BERITAPELITA.COM – Toba. Kasus penculikan atau membawa kabur anak di bawah umur kembali terjadi dan menjadi sorotan publik. Seorang pria berinisial HP (25), warga Kabupaten Toba, Sumatera Utara, ditangkap aparat kepolisian setelah diketahui membawa lari seorang remaja perempuan berinisial AS (15), yang dikenalnya melalui media sosial Facebook, ke wilayah Provinsi Riau.

Peristiwa ini bermula ketika HP dan AS saling berkenalan lewat platform Facebook.
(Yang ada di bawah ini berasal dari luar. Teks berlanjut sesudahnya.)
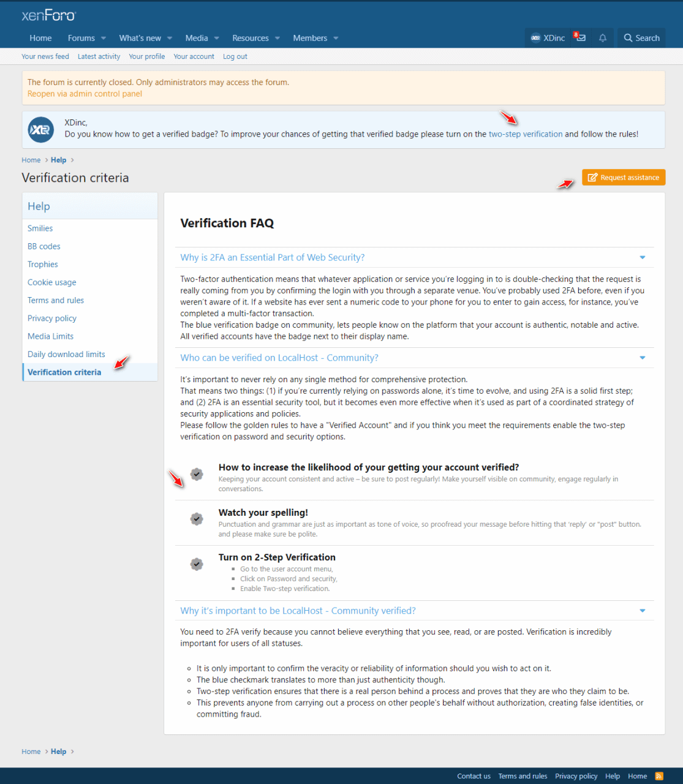Screen dimensions: 683x784
Task: Open the Resources dropdown arrow
Action: pyautogui.click(x=277, y=38)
Komunikasi mereka terus berlanjut hingga akhirnya HP diduga berhasil membujuk AS untuk meninggalkan rumahnya. Korban diketahui meninggalkan rumah sejak 6 Juni 2025 tanpa sepengetahuan orang tua maupun keluarganya.

Orang tua korban yang menyadari anaknya hilang kemudian melapor ke pihak kepolisian. Proses pencarian pun segera dilakukan oleh jajaran Polres Toba. Dari hasil penelusuran jejak digital dan informasi dari saksi-saksi, polisi menduga kuat bahwa korban dibawa ke luar daerah oleh pelaku.
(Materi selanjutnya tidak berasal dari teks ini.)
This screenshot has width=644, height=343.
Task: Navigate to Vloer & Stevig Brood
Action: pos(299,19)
Kasi Humas Polres Toba, AKP Bungaran Samosir, menyatakan bahwa pelaku dan korban berhasil ditemukan di Provinsi Riau, tepatnya di sebuah rumah kos di Jalan Jenderal Ahmad Yani, Kota Pekanbaru. Penemuan tersebut terjadi pada Senin, 16 Juni 2025, sepuluh hari setelah korban dilaporkan hilang.
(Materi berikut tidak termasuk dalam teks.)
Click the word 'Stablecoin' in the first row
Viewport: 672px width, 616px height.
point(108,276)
“Setelah dilakukan pelacakan, tim dari Polres Toba berkoordinasi dengan Polresta Pekanbaru dan berhasil mengamankan keduanya di sebuah rumah kos. Saat itu, korban dalam keadaan sehat namun terlihat syok,” ujar AKP Bungaran Samosir.

Setelah penemuan, korban dan pelaku langsung diamankan sementara di Mapolresta Pekanbaru guna dilakukan pemeriksaan awal. Petugas memastikan kondisi korban dalam keadaan baik, lalu memberikan pendampingan khusus oleh unit Perlindungan Perempuan dan Anak (PPA) sebelum keduanya dibawa kembali ke Toba.

Pelaku HP kemudian dibawa ke Mapolres Toba untuk menjalani proses hukum lebih lanjut. Ia dijerat dengan Pasal 76F juncto Pasal 83 Undang-Undang Nomor 35 Tahun 2014 tentang Perlindungan Anak, dengan ancaman hukuman maksimal 15 tahun penjara.

Pihak kepolisian juga tengah mendalami apakah terjadi tindak pidana lain selama pelaku membawa korban, termasuk dugaan eksploitasi atau kekerasan seksual. Saat ini, penyidik masih menunggu hasil visum dari pihak rumah sakit sebagai bagian dari barang bukti.

Kapolres Toba menyatakan bahwa kasus ini menjadi peringatan bagi masyarakat, khususnya para orang tua, untuk lebih waspada terhadap aktivitas anak-anak mereka di dunia maya. Internet bisa menjadi ruang terbuka yang rentan disalahgunakan oleh pihak-pihak yang berniat jahat.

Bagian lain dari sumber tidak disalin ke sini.